Task directions
Copy out, word for word, the stretch of lines from the one containing "Viewport: 590px width, 498px" through the last line, and leave the pictures out of your answer.

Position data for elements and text

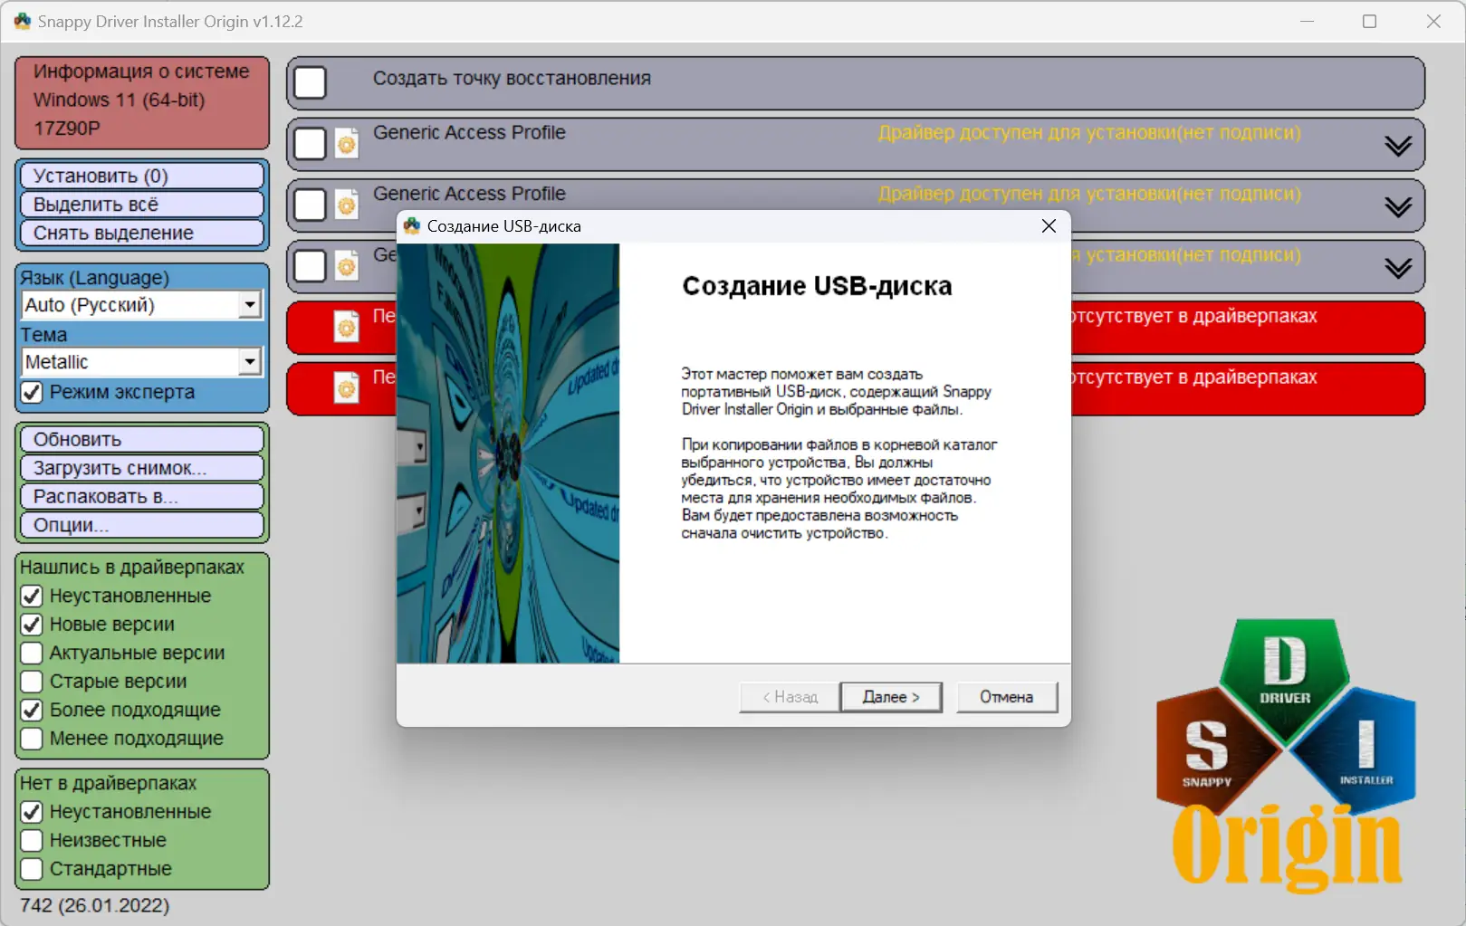
Task: Click the gear icon on the third driver row
Action: pos(346,266)
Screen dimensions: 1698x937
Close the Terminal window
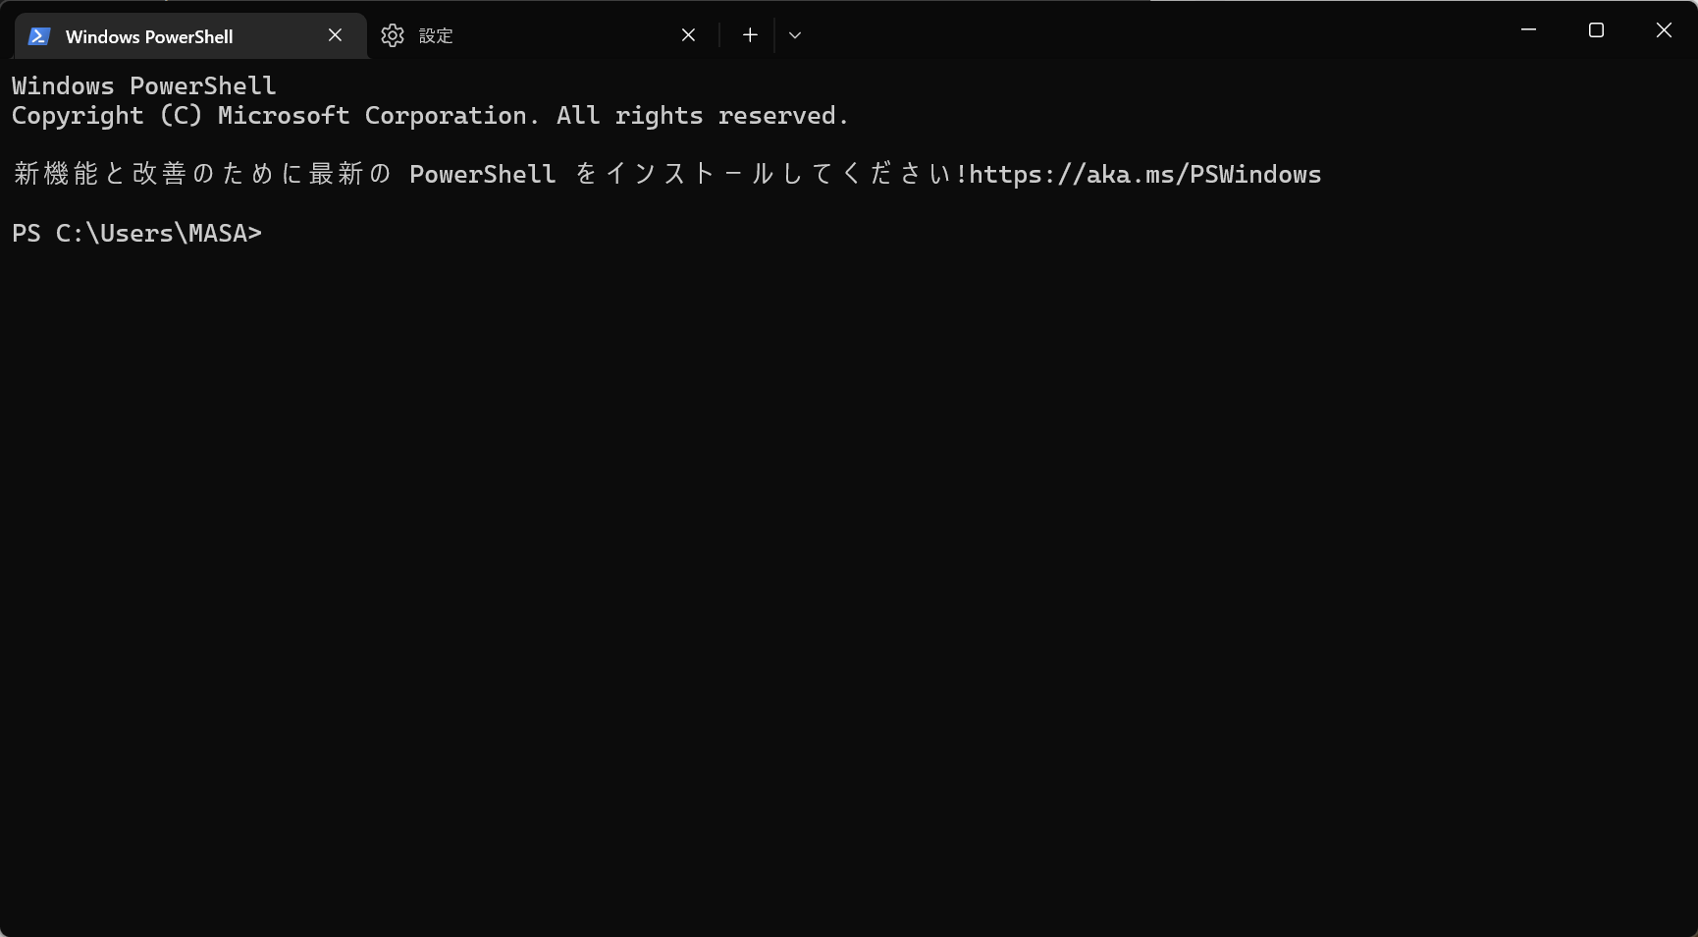click(1663, 30)
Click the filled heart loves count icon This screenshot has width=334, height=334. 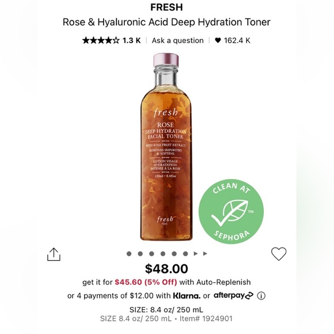[218, 40]
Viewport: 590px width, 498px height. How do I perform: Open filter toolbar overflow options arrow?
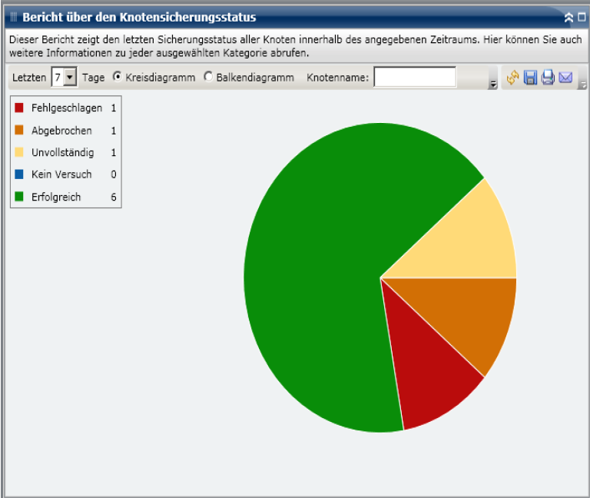pos(492,85)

Solution to this problem
Viewport: 590px width, 498px height. How do I perform: Open filter toolbar overflow options arrow?
pos(492,85)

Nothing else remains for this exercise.